Reproduce every one of the records below verbatim, leaving each line unchanged.

[DATA FOR REVIEW]

■ ■ ■ ■ ■ ■ ■

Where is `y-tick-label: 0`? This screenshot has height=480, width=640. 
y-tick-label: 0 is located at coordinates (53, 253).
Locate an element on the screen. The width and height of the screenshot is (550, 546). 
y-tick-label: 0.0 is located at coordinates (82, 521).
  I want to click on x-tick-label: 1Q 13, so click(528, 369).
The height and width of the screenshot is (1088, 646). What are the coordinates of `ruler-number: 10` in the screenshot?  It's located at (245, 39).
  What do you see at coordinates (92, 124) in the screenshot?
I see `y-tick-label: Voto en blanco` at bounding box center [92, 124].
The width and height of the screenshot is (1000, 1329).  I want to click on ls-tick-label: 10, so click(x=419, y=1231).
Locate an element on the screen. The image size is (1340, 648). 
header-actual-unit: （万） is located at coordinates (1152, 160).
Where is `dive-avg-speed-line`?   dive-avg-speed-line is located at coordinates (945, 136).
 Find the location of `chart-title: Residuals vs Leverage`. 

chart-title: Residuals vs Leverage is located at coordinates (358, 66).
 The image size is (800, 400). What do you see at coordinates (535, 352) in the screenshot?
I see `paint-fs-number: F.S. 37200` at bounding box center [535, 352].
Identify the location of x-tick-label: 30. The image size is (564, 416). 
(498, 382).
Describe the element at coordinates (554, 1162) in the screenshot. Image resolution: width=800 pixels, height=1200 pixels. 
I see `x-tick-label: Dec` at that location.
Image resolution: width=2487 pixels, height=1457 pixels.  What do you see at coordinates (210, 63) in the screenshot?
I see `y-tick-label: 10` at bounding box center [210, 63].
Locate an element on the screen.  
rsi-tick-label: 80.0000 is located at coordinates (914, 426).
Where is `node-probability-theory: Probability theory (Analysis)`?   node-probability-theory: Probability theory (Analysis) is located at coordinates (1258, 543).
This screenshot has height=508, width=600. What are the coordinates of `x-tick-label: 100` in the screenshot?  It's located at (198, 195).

■ ■ ■ ■ ■ ■ ■

[YOUR RESPONSE]
Where is `y-tick-label: 0`? This screenshot has height=480, width=640. 
y-tick-label: 0 is located at coordinates (53, 253).
Locate an element on the screen. The width and height of the screenshot is (550, 546). 
y-tick-label: 0.0 is located at coordinates (82, 521).
  I want to click on x-tick-label: 1Q 13, so click(528, 369).
The height and width of the screenshot is (1088, 646). What are the coordinates of `ruler-number: 10` in the screenshot?  It's located at (245, 39).
  What do you see at coordinates (92, 124) in the screenshot?
I see `y-tick-label: Voto en blanco` at bounding box center [92, 124].
The width and height of the screenshot is (1000, 1329).  I want to click on ls-tick-label: 10, so click(x=419, y=1231).
Locate an element on the screen. The image size is (1340, 648). 
header-actual-unit: （万） is located at coordinates (1152, 160).
Where is `dive-avg-speed-line`?   dive-avg-speed-line is located at coordinates (945, 136).
 Find the location of `chart-title: Residuals vs Leverage`. 

chart-title: Residuals vs Leverage is located at coordinates (358, 66).
 The image size is (800, 400). What do you see at coordinates (535, 352) in the screenshot?
I see `paint-fs-number: F.S. 37200` at bounding box center [535, 352].
Identify the location of x-tick-label: 30. The image size is (564, 416). 
(498, 382).
Describe the element at coordinates (554, 1162) in the screenshot. Image resolution: width=800 pixels, height=1200 pixels. 
I see `x-tick-label: Dec` at that location.
Image resolution: width=2487 pixels, height=1457 pixels.  What do you see at coordinates (210, 63) in the screenshot?
I see `y-tick-label: 10` at bounding box center [210, 63].
Locate an element on the screen.  
rsi-tick-label: 80.0000 is located at coordinates (914, 426).
Where is `node-probability-theory: Probability theory (Analysis)`?   node-probability-theory: Probability theory (Analysis) is located at coordinates (1258, 543).
This screenshot has height=508, width=600. What are the coordinates of `x-tick-label: 100` in the screenshot?  It's located at (198, 195).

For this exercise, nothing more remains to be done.